There are basically three grades of gauges I've found on boats. Well, four if you put the integrated system such as the VDO cluster or those clusters one finds on 80's era Bayliners...
-Low-end cheap plastic ones. These are typically not very water/moisture proof, and look as cheap as they really are. I had these on my '87 Galaxy 2100 and my first boat; a 1978 Cobia (complete with it's OMC 800 stringer and 350). They aren't very accurate (especially the tach), but I believe the reason the tach isn't so accurate is due to moisture getting into the electronics. Since there is a switch on the back that sets the # of cylinders for the engine, the corrosion causes issues with the switch. Some of these tachs also have a potentiometer to calibrate the tach. I've never seen one that was spot-on, but I've been able to easily calibrate it to make it spot-on (at least at one point in the range, which I usually set at 2800 RPM).
-Mid-grade plastic/glass/metal ones. My Vista came with these. My Signature 24 also had some of these made by VDO, but Chaparral decided to make that panel a little less-standard in that the gauges didn't have bezels; they were a nice attractive flush fit with a little bit of convex shape to cut glare, but were plastic and crazed a bit with age and UV exposure. The ones in the Vista had actual glass (it looked like it anyway) crystals, metal surrounds and decent looking faces. The electronics, however seem to be the same as what's in the cheap ones. I replaced the gauges on the Vista with a new set of these that don't have gold trim around them due to issues with a couple of the gauges not working. Had to calibrate the tach right out of the box; it was ~10% off from reality. This leads me to believe that most manufacturers simply slap the tach in the panel and hook it up without verifying calibration. Again, being not totally sealed, the tach is typically the one to act up first (there's more electronics in the tach than any other gauge).
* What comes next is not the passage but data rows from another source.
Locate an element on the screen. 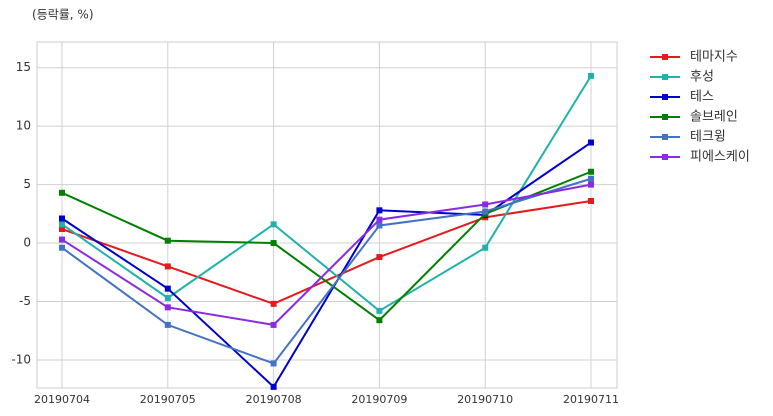 The width and height of the screenshot is (773, 416). y-tick-label: 0 is located at coordinates (27, 243).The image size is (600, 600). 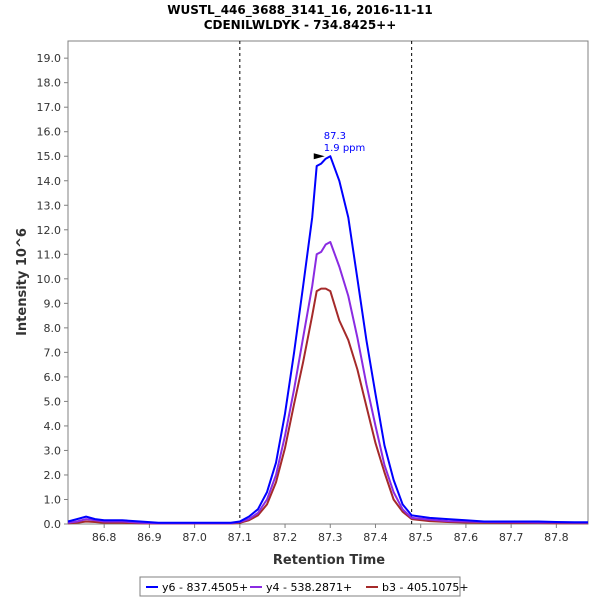 What do you see at coordinates (53, 450) in the screenshot?
I see `y-tick-label: 3.0` at bounding box center [53, 450].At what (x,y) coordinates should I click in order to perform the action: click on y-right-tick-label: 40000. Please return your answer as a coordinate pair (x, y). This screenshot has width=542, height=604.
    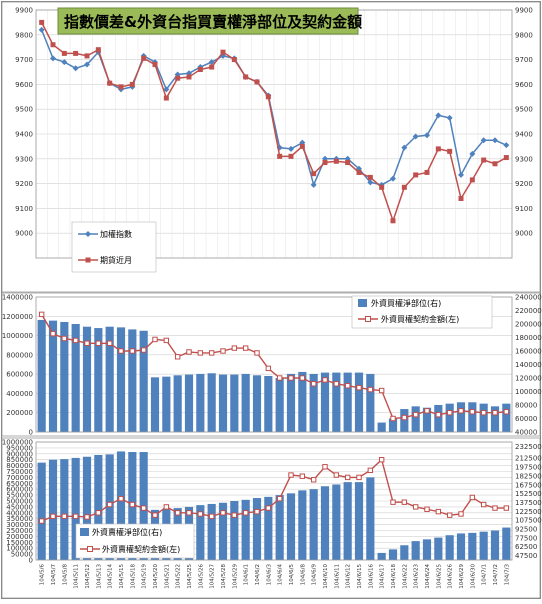
    Looking at the image, I should click on (526, 433).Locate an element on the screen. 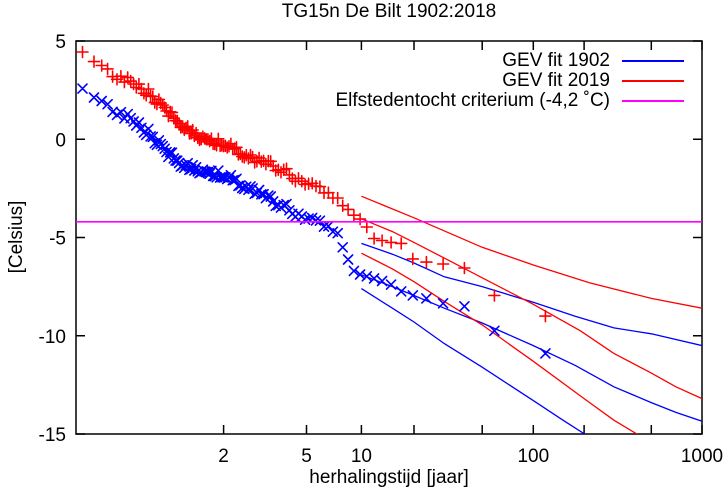  legend-item-gev-fit-1902: GEV fit 1902 is located at coordinates (510, 61).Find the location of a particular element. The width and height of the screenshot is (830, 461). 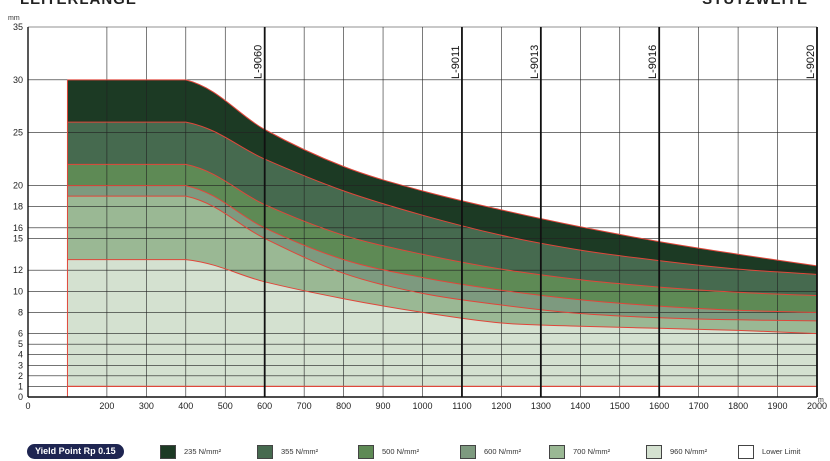

x-tick-700: 700 is located at coordinates (304, 406).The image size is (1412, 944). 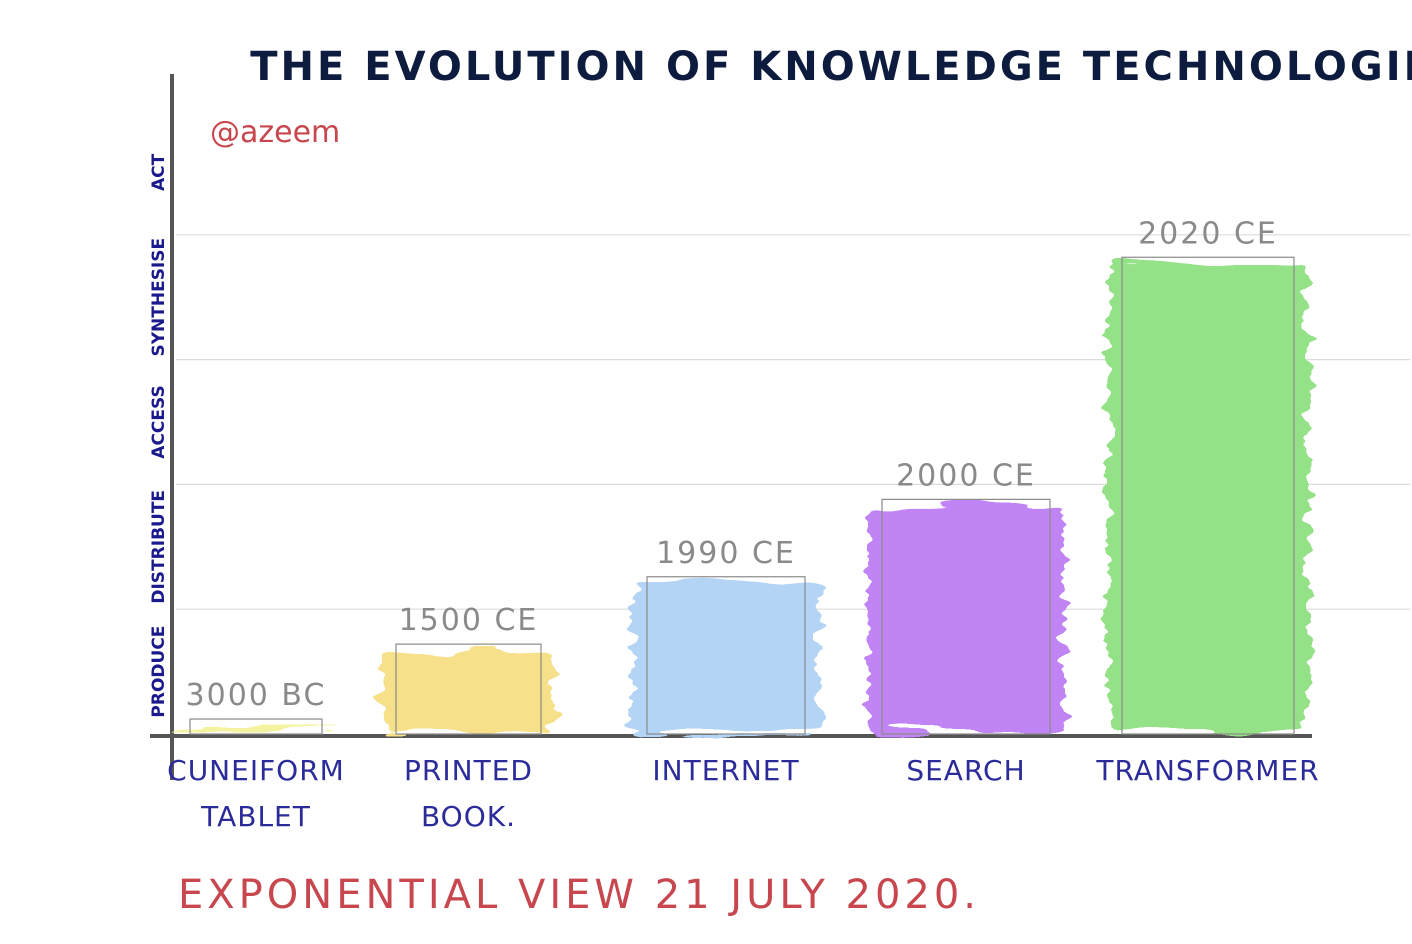 I want to click on author-handle: @azeem, so click(x=275, y=132).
-High-end gauges that easily cost the same amount for one gauge as a person can pay for a whole set of the mid-grade gauges. They are typically oil or glycerin filled, large, and attractive. Since they are filled, they are very well sealed against moisture. They typically have anodized trim available in every gaudy color of the rainbow. We all know that the more wild colors one can put on a boat, the faster it goes, so that seems to be why these gauges are most popular with the GFBL boat crowd. I swear they even consider the gauges' appearance in boat show contests. As for the accuracy, I imagine they're a bit better than the other styles, but I don't know for sure, nor do I ever plan to find out. They also tend to leak the contents of the gauge all over the place after a little age gets on them, garnering tons of anguish from their owners that a drop of oil has suddenly appeared on their holographic insert dash panel.
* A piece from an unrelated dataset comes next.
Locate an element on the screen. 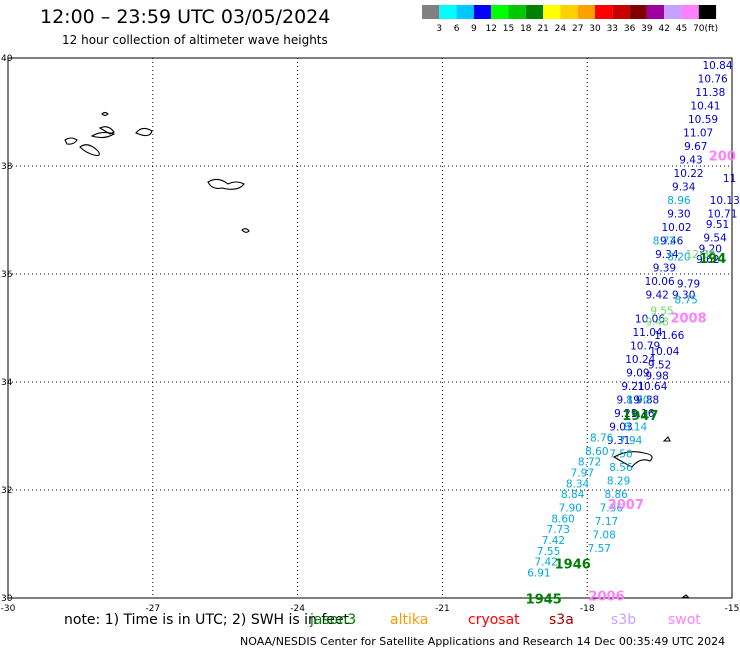 Image resolution: width=740 pixels, height=650 pixels. wave-height-value: 7.55 is located at coordinates (548, 552).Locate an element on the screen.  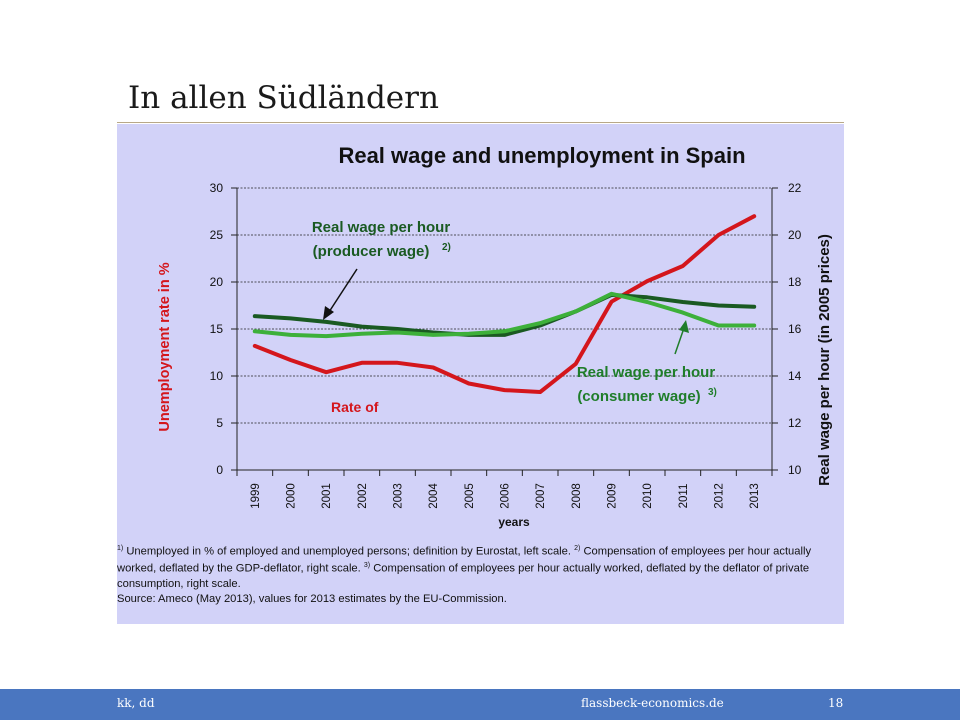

Ultimately, those gauges all use the same sensors to drive them, and looking at the longevity issues with leaky oil-filled ones, I can't see where one style lasts much longer than another.
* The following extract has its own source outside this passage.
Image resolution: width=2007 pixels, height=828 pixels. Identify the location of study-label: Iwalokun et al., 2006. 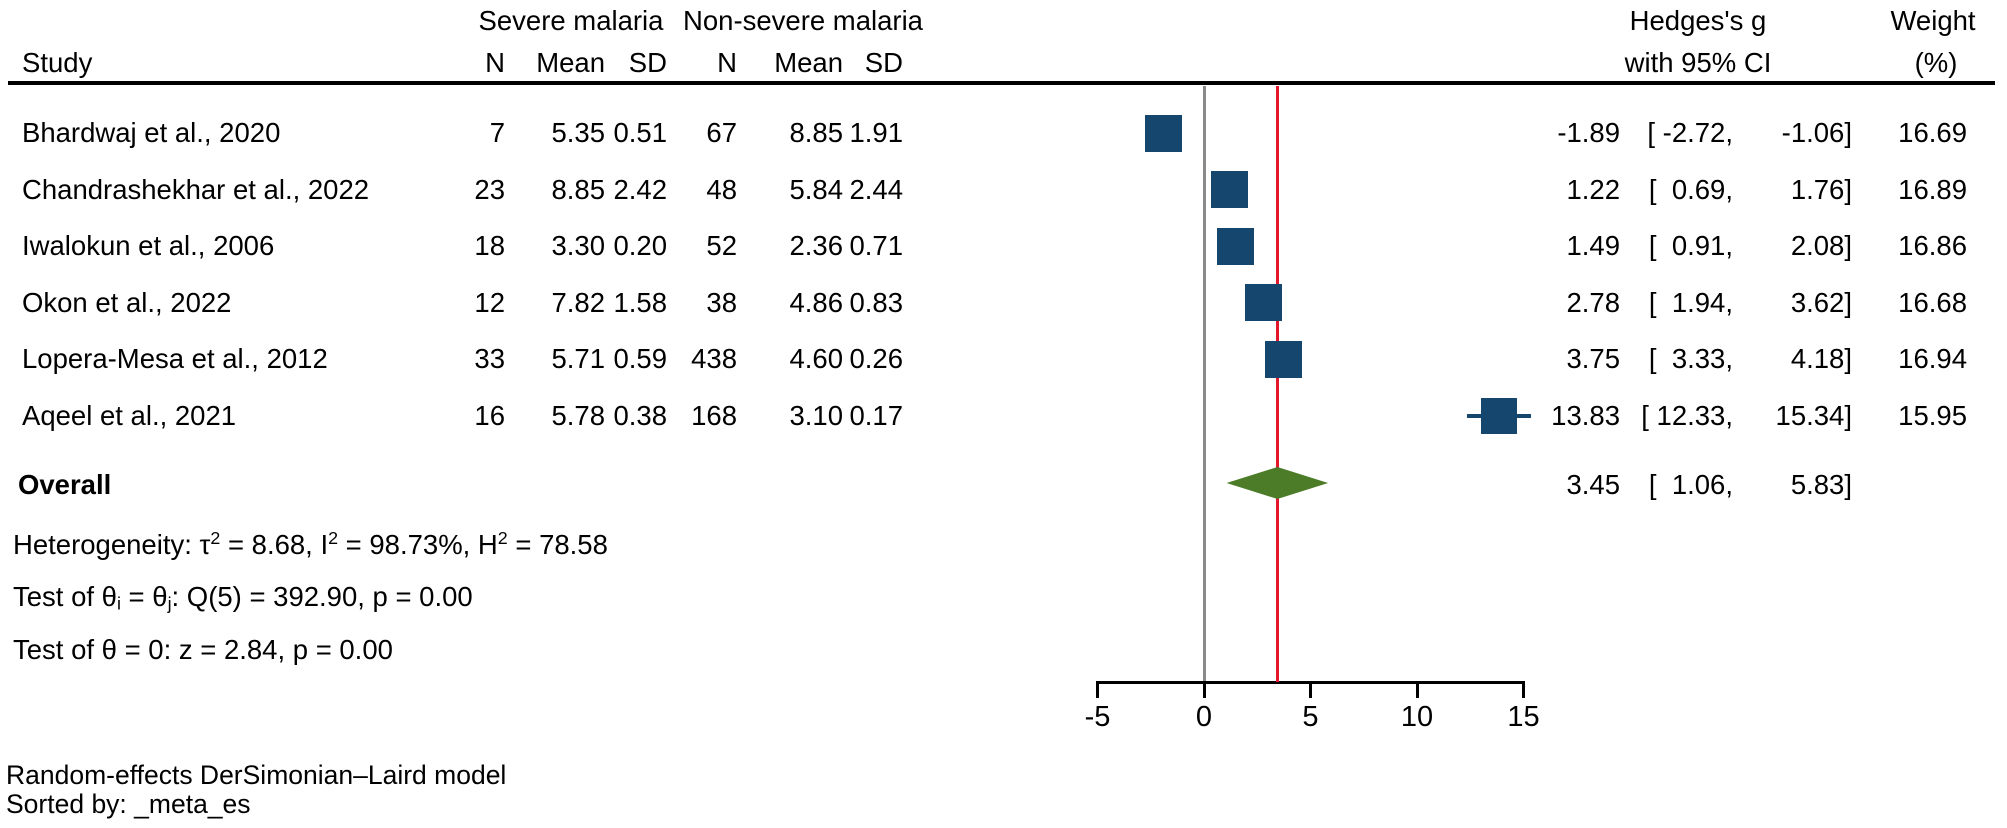
(148, 246).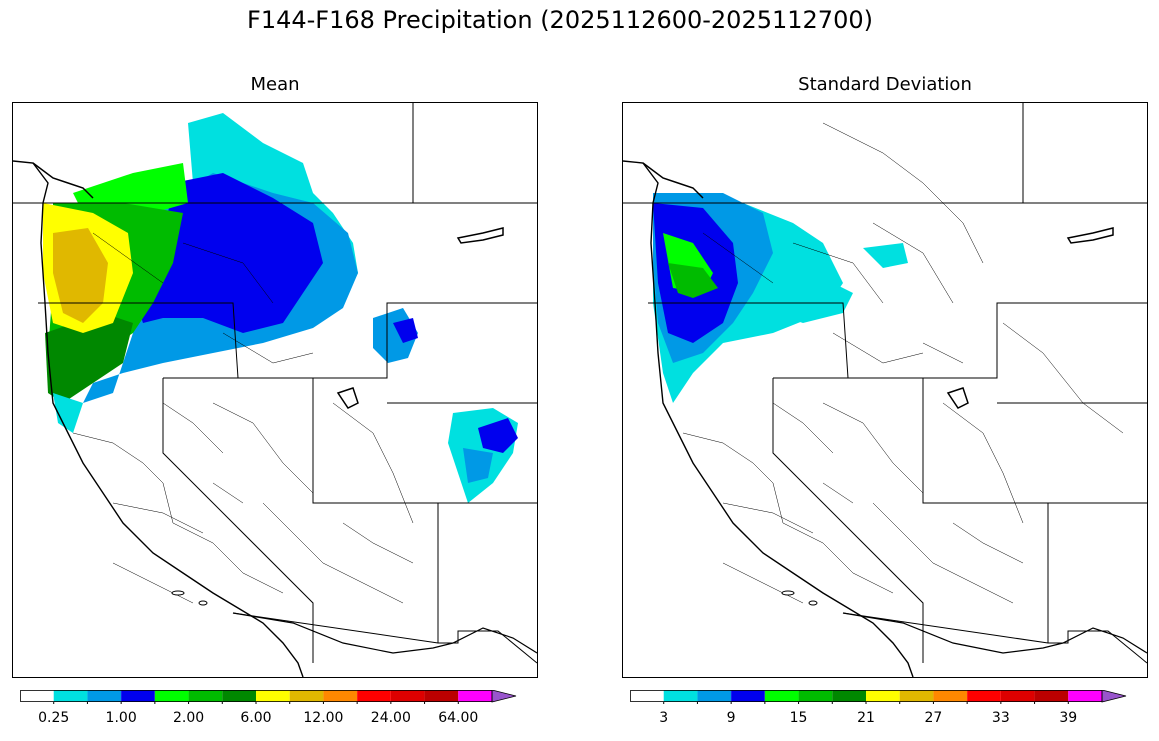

I guess what I'm saying is either just tap the gauge from time to time, or replace it with whatever your wallet decides is best.
That being said, I am far from an expert on the subject; these are simply my observations.
If it were me, I'd just tap the thing from time to time, as I tend to use my ears as a tachometer more than I use the tachometer as a tachometer.

Author:  zeberifo1 [ Sat Aug 09, 2014 12:10 am ]
Post subject:  Re: High RPMs

Thanks for the replies!

Author:  hail mary [ Sat Aug 09, 2014 8:56 am ]
Post subject:  Re: High RPMs

Yip I have same problem tach started reading 1500 to 1800 higher on full throttle and bit higher on idle :?